*** Opening of Quoted passage ***
Concurrently, Washington has blamed Tehran for numerous recent attacks on ships in the Gulf, the latest incident being last Friday’s impounding of a British-flagged tanker that had been transiting the Strait of Hormuz – through which some 30% of the global oil supply passes. The White House has also accused Iran of ordering its proxies to target US interests in Iraq as well as critical infrastructure, including civilian airports, in Saudi Arabia.

Indeed, Riyadh is likely be to another critical topic for Israel, as the White House reportedly is in talks to share nuclear technology with the Sunni Muslim kingdom and build reactors throughout the country. In response, Democratic lawmakers earlier this year launched an investigation into whether the alleged initiative would violate American laws barring the transfer of sensitive technologies.

While the House of Saud maintains that it wants to diversify its oil-dependent energy sector, King Salman has made clear that his nation would take steps to match the nuclear capabilities of its arch-foe, Shi’ite Iran. Analysts warn that this could spark a regional arms race, with countries like Turkey and Egypt already moving to obtain nuclear know-how.

Nevertheless, Perry is believed to be a strong proponent of the move, its advocates claiming that it would act as a counterbalance to Tehran’s nuclear ambitions and regional military interventions.

“I will provide the same assurances regarding the Saudi initiative to Prime Minister Netanyahu during our meeting [Tuesday],” Perry told The Media Line. “Namely, that any nuclear partnership would require a 123 Agreement [in accordance with the United States Atomic Energy Act of 1954], which includes a prohibition on the development of nuclear weapons. The US needs to be involved in any civilian atomic program because of its commitment, unlike the Chinese and the Russians, to non-proliferation.”

Regarding Israel, the Jewish state stands to become a major player in the global energy industry. In fact, Perry also toured the Israeli headquarters of Texas-based Noble Energy, which was instrumental in developing Israel’s natural gas industry.

While the Israeli energy revolution traces back to the late 1990s, the first major breakthrough came in 2009, when Noble discovered the Tamar field, which began servicing Israel four years later. At the time, Tamar’s reserves, totaling some 320 billion cubic meters (11 trillion cubic feet), represented the largest natural gas find in the Levant basin of the Mediterranean.

Less than two years later, Noble announced an even larger finding, namely, the Leviathan field, which contains an estimated 620 billion cubic meters (22 trillion cubic feet) of natural gas.

The first of numerous massive barges transporting the Leviathan platform to Israel earlier this month departed from the Gulf of Mexico ahead of their scheduled installation in September. After making their 7,200-mile journey, Noble intends to launch the flow of gas to the Israeli mainland by the end of the year, and then to other markets.
*** Close of Quoted passage ***
*** Opening of Supplied material ***
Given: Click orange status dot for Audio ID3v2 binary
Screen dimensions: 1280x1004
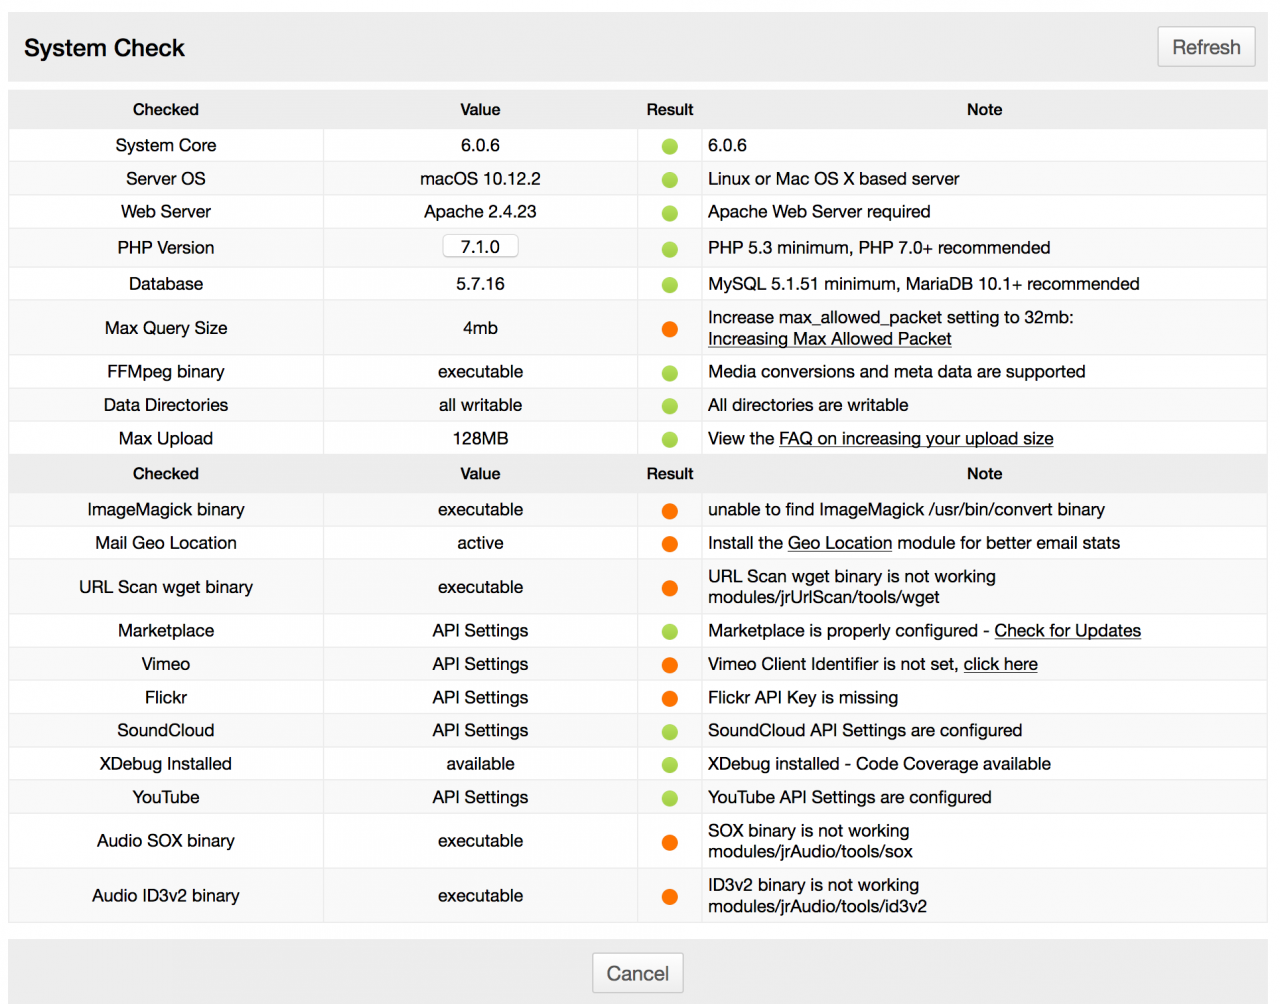Looking at the screenshot, I should 670,897.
*** Close of Supplied material ***
◆ Action item ◆
Translate this sentence from the energy article into Spanish: "Less than two years later, Noble announced an even larger finding, namely, the Leviathan field, which contains an estimated 620 billion cubic meters (22 trillion cubic feet) of natural gas."

◆ Answer space ◆
Menos de dos años después, Noble anunció un hallazgo aún mayor, a saber, el yacimiento Leviathan, que contiene un volumen estimado de 620.000 millones de metros cúbicos (22 billones de pies cúbicos) de gas natural.